▸ WHAT TO WORK ON:
A – Translate the following sentence from the article on LTX-2.3 into Spanish: "That is the default, and for most ad teams it is a perfectly fine default."
B – Answer these questions using the article on LTX-2.3:
(i) Which company developed LTX-2.3?
(ii) In what month and year was the paper introducing LTX-2 submitted?
(iii) What does the button found first on the page for almost any frontier AI video model say?
C – Reproduce verbatim the part of the article on LTX-2.3 that begins at the words "Lightricks took the" and ends after "ad this afternoon.".

LTX-2.3 is Lightricks' open-weights audio-video foundation model: it generates synchronized sound and picture in one model and runs on your own hardware. Here is what it is, how its architecture works, and how it compares to the models you can run for ads today.

Mauricio Valdivia

Mauricio Valdivia

·10 min

A small creative team reviewing an AI-generated video ad on a laptop in a warm, minimal studio

Most AI Video Models You Rent. This One Downloads.

Open the page for almost any frontier AI video model and the first thing you find is a button that says "Get API key." You rent access by the second, your prompts travel to someone else's servers, and the model itself stays a black box you are never allowed to hold. That is the default, and for most ad teams it is a perfectly fine default.

Lightricks took the other road. LTX-2.3 is the newest checkpoint in its open-weights LTX-2 family, an audio-video foundation model you can download in full and run on your own machine. Its own model card describes it as a model that generates synchronized video and audio together, "with open weights and a focus on practical, local execution." The underlying LTX-2 was introduced in a paper submitted in January 2026, and 2.3 is the current, upgraded release. Here is what it actually is, how the architecture pulls sound and picture out of one model, and how it stacks up against the managed models you can put to work on an ad this afternoon.

What LTX-2.3 Actually Is

Strip away the version number and LTX-2.3 is a single idea executed unusually openly: one model that produces a finished clip with its own soundtrack, shipped as weights you can keep. Three details make it worth a closer look than a routine point release.

One model, sound and picture together

Most of the video tools an ad team has used generate silent footage that you score, voice, and sync afterward. LTX-2.3 is built the other way. Lightricks calls it "a DiT-based audio-video foundation model designed to generate synchronized video and audio within a single model." The audio is not a second tool bolted on after the render. It is generated jointly with the picture, which is why a generated voice can land on a generated mouth without a separate lip-sync pass. For UGC-style ads, where a believable talking person is the whole format, sound and picture coming out aligned is the part that usually eats an afternoon.

▸ DATA LINES:
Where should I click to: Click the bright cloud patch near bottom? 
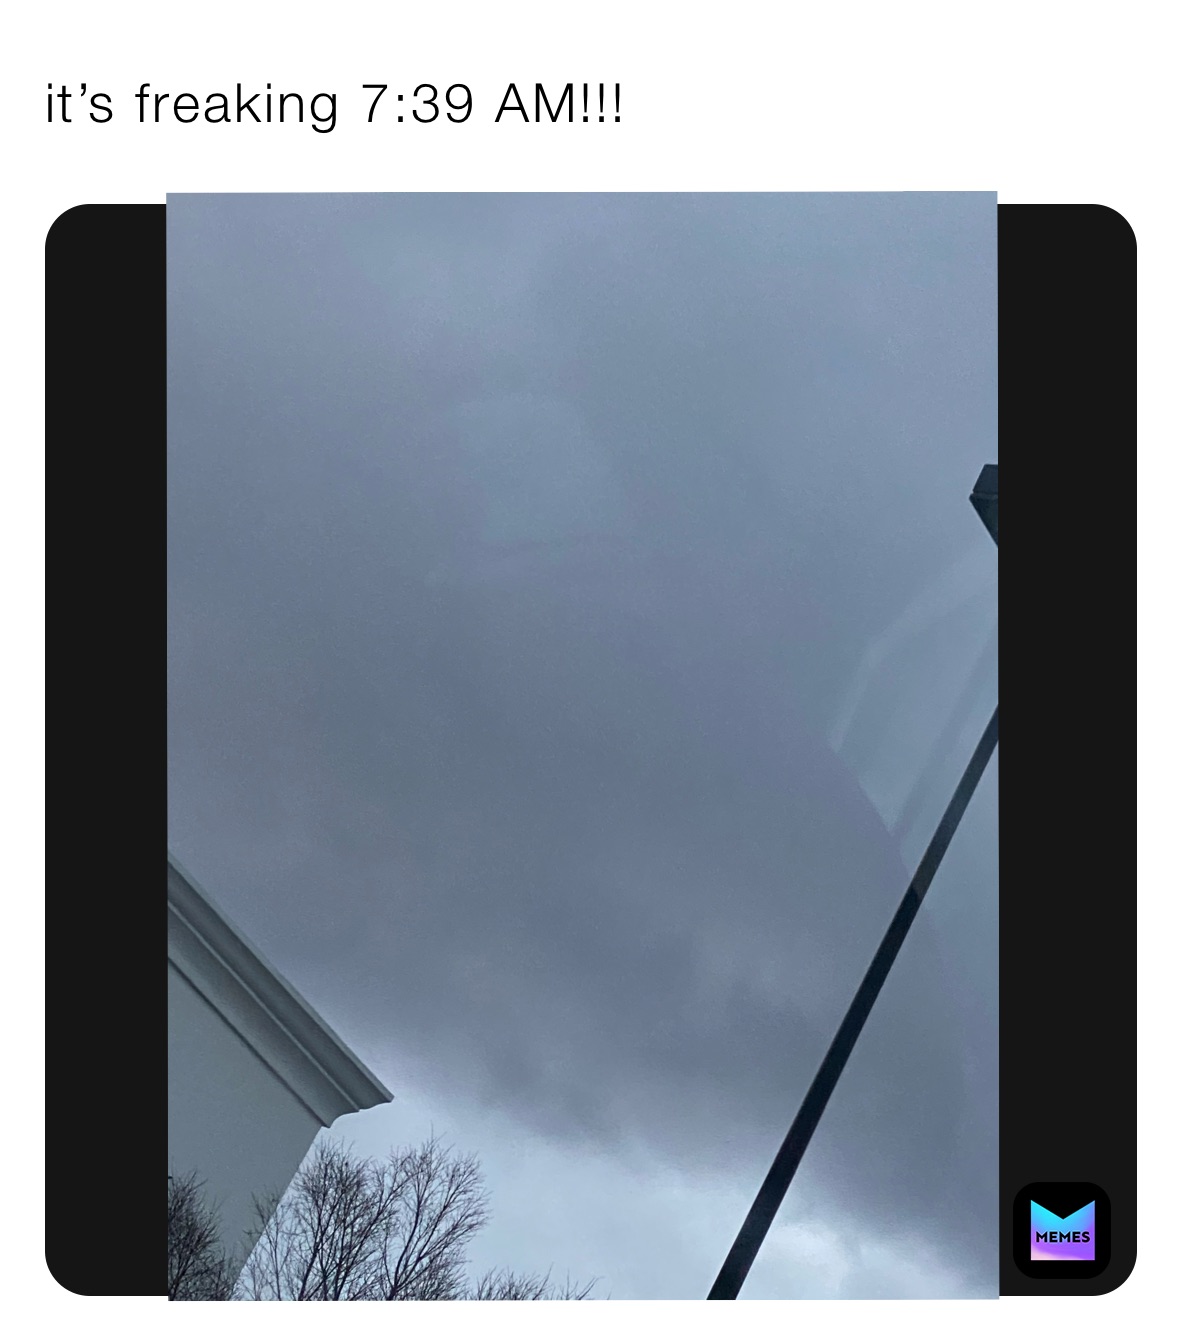pos(560,1180)
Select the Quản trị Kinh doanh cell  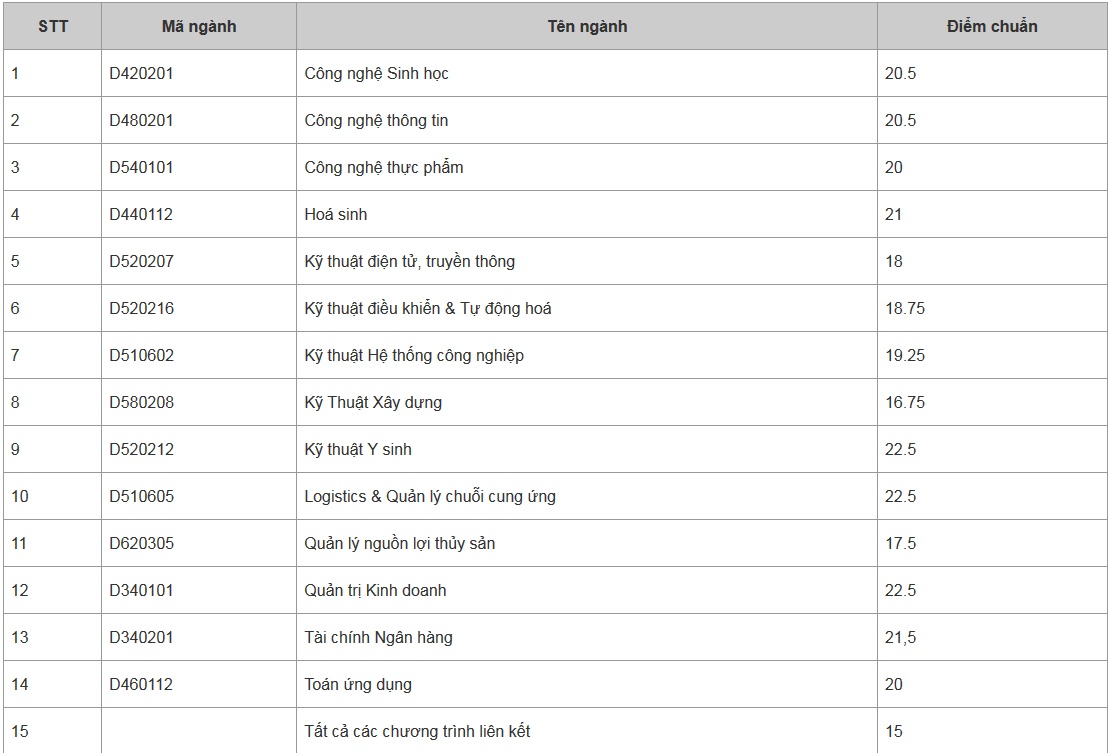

▸ WORKED SOLUTIONS:
A – Esa es la opción predeterminada y, para la mayoría de los equipos de publicidad, es una opción predeterminada perfectamente válida.

B –
(i) Lightricks
(ii) January 2026
(iii) "Get API key."

C –
Lightricks took the other road. LTX-2.3 is the newest checkpoint in its open-weights LTX-2 family, an audio-video foundation model you can download in full and run on your own machine. Its own model card describes it as a model that generates synchronized video and audio together, "with open weights and a focus on practical, local execution." The underlying LTX-2 was introduced in a paper submitted in January 2026, and 2.3 is the current, upgraded release. Here is what it actually is, how the architecture pulls sound and picture out of one model, and how it stacks up against the managed models you can put to work on an ad this afternoon.